Kirton, one of five candidates along with David McNab, the Council’s student-elected member since September 2016, studied a Bachelor of Science last year at the Manawatū campus and was previously the association’s welfare executive.
Her election was announced earlier this month and Massive Magazine caught up with Kirton to chat about her goals for the next year and how she has become so involved in student politics.
What are your goals as a member of the University Council in 2019?
I'm pretty stoked that the Council position is a two year term, because that will hopefully give enough me room to grow and develop in the position. In terms of personal goals, I really just want to make the most of my opportunity and the expertise of my colleagues. I would also like to see more students engaging with and challenging the University Council! A more political goal for me I suppose is that I would love to see another student member seat on our University Council, which is something I'll be looking into with the other Council members to see how this could work for Massey.
Your predecessor David McNab had a lot of support from the Extramural students’ community. Were you surprised with how this year’s results turned out?
I was surprised! I know David is really committed to giving distance students a voice and he's very passionate about his role as President of EXMSS. I am super grateful for the guidance and support he's offered me and continues to give.
Why did you decide to run for University Council?
Honestly, I just thought it was too good an opportunity to pass up. I'm quite passionate about governance and strategy, and to be a Council member of Massey at my age is just a dream come true and a chance that doesn't come often!
For those who might be unsure, what is the role of the University Council?
The University Council is basically the governing body of Massey, so they're responsible for overseeing the whole university and making sure that the best decisions are being made about how we run, what we offer and how we are seen. It's a lot like the 'board' of a typical company.
A lot of students don’t typically know about the University Council or its role. Why do you think this is?
Totally! I think that sometimes the Council can feel very removed from the day-to-day running of the uni and it can sometimes be hard for students to identify what impact the Council really has on their tertiary experience. I think that the university could definitely launch a few awareness campaigns which would help.
As part of your role would you like to see more students taking in interest in student politics? Why?
Absolutely!

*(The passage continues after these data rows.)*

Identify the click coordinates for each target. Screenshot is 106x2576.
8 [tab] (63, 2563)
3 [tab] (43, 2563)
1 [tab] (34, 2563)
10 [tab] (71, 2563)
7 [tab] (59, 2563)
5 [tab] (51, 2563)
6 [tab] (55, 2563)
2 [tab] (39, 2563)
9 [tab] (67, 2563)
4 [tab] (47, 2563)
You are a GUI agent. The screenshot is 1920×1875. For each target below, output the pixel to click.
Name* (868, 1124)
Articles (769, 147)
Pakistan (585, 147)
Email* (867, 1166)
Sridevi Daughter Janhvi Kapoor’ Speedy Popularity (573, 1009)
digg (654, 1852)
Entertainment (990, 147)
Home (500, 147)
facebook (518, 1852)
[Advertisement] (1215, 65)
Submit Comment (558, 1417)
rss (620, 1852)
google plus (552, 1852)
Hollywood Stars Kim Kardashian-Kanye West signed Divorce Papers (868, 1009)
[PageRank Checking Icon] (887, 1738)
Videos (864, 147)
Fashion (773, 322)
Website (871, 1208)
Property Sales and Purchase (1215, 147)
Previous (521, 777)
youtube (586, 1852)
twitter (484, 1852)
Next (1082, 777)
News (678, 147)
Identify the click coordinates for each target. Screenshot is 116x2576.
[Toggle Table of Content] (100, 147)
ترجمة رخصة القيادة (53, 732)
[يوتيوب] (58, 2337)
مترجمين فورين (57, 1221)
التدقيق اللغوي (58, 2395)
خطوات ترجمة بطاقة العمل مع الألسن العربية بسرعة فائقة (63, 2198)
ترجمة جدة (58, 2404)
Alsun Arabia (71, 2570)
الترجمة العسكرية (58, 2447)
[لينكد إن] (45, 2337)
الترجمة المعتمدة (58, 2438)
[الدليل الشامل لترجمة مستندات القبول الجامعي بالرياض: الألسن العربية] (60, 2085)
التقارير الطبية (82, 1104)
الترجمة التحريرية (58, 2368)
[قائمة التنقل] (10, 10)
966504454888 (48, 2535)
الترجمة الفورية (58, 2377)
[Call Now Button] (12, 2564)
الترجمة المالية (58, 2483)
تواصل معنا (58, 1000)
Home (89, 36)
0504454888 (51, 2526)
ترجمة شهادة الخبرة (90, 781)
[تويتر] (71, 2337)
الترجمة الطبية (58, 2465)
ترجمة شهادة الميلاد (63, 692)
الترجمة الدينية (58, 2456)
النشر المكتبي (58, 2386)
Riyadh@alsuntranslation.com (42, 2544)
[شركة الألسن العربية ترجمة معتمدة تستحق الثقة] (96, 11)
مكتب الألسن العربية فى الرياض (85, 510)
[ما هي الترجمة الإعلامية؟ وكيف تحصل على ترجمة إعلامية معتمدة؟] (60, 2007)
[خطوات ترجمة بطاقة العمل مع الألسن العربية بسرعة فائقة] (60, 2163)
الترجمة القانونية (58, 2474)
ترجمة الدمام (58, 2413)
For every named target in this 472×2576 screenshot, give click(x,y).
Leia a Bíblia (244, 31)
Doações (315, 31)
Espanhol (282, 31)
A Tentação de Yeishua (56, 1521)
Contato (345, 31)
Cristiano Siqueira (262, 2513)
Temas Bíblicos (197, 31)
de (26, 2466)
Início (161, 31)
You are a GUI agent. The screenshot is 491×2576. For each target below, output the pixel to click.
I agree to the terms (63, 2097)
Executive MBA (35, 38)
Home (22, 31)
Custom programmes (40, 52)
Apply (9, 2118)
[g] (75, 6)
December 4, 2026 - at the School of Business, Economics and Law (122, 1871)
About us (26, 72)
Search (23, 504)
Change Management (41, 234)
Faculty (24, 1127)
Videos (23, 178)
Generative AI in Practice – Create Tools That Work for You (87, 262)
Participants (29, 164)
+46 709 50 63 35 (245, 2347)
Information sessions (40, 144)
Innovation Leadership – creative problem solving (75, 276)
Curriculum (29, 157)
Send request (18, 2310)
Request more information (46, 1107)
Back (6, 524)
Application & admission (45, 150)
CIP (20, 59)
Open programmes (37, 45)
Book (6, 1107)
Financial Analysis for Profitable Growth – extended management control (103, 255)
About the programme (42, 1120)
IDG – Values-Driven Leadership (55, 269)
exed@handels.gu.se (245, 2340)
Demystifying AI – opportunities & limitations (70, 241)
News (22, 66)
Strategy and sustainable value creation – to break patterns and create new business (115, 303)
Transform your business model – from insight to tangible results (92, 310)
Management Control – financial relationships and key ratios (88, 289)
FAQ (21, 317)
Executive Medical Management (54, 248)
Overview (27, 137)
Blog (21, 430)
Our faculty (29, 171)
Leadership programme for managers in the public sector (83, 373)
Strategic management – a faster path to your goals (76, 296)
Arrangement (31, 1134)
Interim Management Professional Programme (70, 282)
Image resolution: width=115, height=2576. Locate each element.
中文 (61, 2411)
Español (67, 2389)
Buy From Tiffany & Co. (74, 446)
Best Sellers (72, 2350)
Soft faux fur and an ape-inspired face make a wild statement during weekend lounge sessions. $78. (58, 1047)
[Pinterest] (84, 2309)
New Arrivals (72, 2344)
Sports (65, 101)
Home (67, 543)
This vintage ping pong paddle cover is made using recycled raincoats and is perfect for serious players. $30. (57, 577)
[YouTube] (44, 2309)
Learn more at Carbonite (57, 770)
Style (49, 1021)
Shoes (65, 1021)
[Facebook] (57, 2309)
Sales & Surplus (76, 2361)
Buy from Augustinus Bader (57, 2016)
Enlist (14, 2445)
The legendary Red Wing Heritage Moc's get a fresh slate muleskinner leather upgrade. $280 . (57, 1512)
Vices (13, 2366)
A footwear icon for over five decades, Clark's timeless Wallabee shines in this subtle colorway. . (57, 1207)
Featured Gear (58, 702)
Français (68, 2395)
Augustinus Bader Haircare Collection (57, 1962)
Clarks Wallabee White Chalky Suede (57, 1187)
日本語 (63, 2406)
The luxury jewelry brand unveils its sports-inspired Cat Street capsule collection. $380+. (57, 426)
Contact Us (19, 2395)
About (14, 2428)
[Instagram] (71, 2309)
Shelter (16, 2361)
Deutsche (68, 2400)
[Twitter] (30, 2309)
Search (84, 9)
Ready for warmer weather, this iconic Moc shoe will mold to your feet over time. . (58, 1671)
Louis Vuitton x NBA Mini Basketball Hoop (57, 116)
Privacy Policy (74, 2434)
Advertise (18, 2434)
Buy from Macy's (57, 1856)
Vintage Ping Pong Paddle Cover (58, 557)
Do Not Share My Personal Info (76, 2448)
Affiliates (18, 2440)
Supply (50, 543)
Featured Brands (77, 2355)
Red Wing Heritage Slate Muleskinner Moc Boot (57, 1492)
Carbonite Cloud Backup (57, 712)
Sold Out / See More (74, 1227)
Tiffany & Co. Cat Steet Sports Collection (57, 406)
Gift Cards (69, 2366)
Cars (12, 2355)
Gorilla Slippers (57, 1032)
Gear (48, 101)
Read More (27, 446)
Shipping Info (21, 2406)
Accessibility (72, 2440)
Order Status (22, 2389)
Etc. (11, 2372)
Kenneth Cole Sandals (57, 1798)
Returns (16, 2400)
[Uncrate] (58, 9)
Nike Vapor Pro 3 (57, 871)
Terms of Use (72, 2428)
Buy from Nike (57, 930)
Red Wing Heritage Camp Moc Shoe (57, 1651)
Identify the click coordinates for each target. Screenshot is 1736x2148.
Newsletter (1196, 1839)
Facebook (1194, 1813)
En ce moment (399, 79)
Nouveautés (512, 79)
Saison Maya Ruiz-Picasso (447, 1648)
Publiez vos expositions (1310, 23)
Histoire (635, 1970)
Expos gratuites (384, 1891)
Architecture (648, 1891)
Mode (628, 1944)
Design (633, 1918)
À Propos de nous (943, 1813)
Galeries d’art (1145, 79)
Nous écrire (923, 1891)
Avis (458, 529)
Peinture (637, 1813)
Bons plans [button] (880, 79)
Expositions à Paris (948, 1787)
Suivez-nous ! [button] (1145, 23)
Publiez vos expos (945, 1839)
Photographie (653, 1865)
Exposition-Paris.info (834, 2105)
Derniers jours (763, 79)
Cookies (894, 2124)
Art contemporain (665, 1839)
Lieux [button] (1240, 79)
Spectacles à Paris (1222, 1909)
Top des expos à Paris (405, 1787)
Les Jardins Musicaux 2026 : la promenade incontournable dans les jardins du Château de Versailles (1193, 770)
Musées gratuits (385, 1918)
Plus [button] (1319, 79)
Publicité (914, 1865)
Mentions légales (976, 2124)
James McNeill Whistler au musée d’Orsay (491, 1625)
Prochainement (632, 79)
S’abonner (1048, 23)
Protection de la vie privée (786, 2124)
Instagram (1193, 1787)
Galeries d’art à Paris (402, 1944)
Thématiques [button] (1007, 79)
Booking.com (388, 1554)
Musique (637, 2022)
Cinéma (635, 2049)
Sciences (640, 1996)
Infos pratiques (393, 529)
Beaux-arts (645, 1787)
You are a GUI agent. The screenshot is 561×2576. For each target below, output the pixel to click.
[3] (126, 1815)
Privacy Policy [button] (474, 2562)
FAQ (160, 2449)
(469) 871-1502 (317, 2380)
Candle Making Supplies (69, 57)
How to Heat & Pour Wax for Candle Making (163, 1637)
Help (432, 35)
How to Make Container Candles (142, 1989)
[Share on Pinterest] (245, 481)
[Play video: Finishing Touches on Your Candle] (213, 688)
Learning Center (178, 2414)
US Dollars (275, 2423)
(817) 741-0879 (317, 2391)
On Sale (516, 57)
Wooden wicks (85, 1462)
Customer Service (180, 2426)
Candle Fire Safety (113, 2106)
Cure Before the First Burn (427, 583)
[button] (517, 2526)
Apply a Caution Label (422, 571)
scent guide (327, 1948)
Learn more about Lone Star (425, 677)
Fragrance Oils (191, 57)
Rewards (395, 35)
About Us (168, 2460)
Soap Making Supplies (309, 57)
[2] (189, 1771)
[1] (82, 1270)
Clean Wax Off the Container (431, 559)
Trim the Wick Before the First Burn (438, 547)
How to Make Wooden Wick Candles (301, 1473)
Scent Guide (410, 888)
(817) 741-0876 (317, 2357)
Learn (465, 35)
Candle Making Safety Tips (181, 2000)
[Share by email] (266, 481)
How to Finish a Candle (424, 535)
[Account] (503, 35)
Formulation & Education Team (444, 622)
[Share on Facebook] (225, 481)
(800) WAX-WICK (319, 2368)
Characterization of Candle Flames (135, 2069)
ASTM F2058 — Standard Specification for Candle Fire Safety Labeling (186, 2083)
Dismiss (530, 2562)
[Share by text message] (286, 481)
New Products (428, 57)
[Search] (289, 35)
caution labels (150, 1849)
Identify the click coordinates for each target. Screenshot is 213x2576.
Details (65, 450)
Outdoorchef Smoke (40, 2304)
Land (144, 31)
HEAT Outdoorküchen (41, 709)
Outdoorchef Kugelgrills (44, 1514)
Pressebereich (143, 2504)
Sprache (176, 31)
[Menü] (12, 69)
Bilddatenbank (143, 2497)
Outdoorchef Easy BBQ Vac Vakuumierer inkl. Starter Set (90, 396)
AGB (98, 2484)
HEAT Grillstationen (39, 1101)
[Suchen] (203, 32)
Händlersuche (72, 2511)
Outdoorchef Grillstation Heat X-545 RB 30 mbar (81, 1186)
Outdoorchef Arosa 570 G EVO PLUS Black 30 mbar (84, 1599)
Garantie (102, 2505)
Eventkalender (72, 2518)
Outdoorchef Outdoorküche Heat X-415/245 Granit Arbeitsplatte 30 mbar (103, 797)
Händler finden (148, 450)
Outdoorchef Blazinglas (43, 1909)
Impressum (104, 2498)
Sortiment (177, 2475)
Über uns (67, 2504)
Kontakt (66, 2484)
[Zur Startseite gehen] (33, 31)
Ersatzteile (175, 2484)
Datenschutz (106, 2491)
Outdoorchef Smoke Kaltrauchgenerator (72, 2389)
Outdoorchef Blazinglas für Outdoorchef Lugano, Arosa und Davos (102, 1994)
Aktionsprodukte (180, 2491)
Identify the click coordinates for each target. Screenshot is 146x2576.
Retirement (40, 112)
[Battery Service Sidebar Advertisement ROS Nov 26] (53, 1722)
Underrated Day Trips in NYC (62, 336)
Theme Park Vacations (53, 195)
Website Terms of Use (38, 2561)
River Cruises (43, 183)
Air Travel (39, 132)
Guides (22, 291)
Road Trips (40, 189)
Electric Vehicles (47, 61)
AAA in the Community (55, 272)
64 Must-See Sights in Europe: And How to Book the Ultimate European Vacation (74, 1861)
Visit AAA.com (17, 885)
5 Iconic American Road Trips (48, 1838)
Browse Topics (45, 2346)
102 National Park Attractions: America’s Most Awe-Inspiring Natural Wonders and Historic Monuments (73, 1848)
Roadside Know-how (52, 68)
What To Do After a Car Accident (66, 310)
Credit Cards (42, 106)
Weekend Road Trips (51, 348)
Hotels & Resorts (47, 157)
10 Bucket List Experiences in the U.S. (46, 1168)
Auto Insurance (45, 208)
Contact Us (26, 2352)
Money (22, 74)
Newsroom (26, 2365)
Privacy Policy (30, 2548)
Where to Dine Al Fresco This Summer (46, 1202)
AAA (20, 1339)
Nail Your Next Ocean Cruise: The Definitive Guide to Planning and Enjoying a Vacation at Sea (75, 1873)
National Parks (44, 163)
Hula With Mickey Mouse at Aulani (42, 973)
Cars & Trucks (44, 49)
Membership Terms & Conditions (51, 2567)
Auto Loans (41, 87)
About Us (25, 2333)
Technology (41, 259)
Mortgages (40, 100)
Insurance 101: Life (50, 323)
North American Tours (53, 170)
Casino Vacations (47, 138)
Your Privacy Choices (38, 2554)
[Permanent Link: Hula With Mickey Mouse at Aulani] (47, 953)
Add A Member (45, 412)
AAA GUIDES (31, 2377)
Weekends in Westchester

Like I mentioned before, I would really like to see students becoming more and more engaged with politics on a lot of levels. I think it's so valuable to know what impacts you and I reckon a lot of people would find a passion for politics!
How did you become so involved in student politics?
I was always quite interested in politics when I was in high school, and when I came to Massey I started volunteering with MUSA which completely opened my eyes to student politics. A few people from MUSA encouraged me to get involved with Executive which I was lucky enough to be elected on to, and from there my involvement basically just grew.
What do you think the key is to get more students involved in student politics?
I think that as soon as students understand that they have a voice and they feel empowered to direct their own experience at uni that will be a flow-on effect to getting more involved with politics. Awareness is the key I would say, I don't have all the answers, but I have a few ideas!
You are currently serving as Acting President of MUSA. Do you think this has helped prepare you for your role next year?
Yes! The experience that being president has given me is actually so valuable, my governance knowledge and passion for strategy has really multiplied during my time at MUSA.
Do you see a future for yourself in politics?
Good question! As a vet student I can definitely see how my passion for politics and governance could be a big aspect of my career, but probably not directly as such. Who knows though!